After going to system > advanced > networking Enable device polling was already unchecked. Should I try something else?

KOM

Sorry, I think I had it backwards. If you have high interrupts, try enabling polling to see if it calms down somewhat.

heper

i personally haven't had much luck by enabling polling. it just slowed things down in my case.

have you tried some of the tuning tips here? http://bsdrp.net/documentation/examples/forwarding_performance_lab_of_a_hp_proliant_dl360p_gen8_with_10-gigabit_with_10-gigabit_chelsio_t540-cr
i don't own 10gbe equipment, but i don't think it can hurt to try.

arainero

@KOM:

Sorry, I think I had it backwards. If you have high interrupts, try enabling polling to see if it calms down somewhat.
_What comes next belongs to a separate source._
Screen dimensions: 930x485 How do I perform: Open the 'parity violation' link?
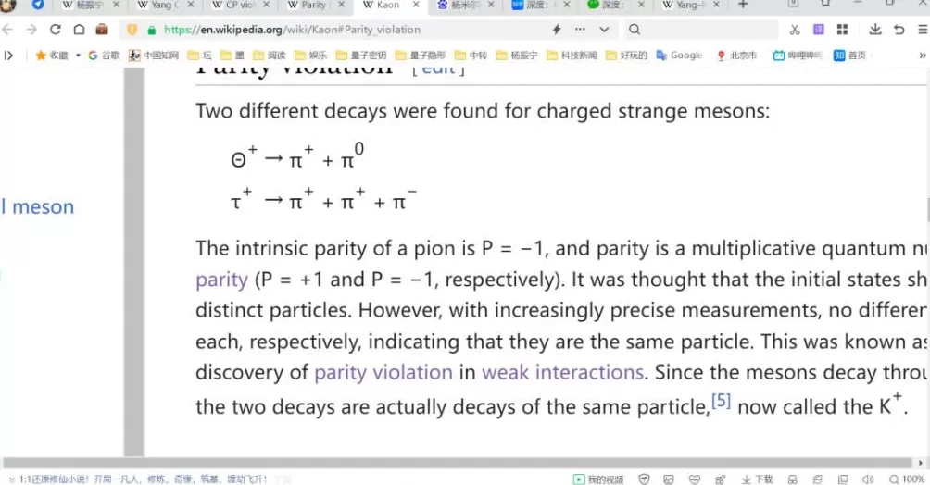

I enabled it and the load didn't move too much in either direction. Thank you for the suggestion.

@heper:

i personally haven't had much luck by enabling polling. it just slowed things down in my case.

have you tried some of the tuning tips here? http://bsdrp.net/documentation/examples/forwarding_performance_lab_of_a_hp_proliant_dl360p_gen8_with_10-gigabit_with_10-gigabit_chelsio_t540-cr
i don't own 10gbe equipment, but i don't think it can hurt to try.

I will have to take a look at this. Thanks for providing it.

On another note, the load appears to be around 5-6 now. I believe this is related to lower usage. Towards the end of the business day our usage tapers off significantly, but we only do ~300 Mbs at peak anyways.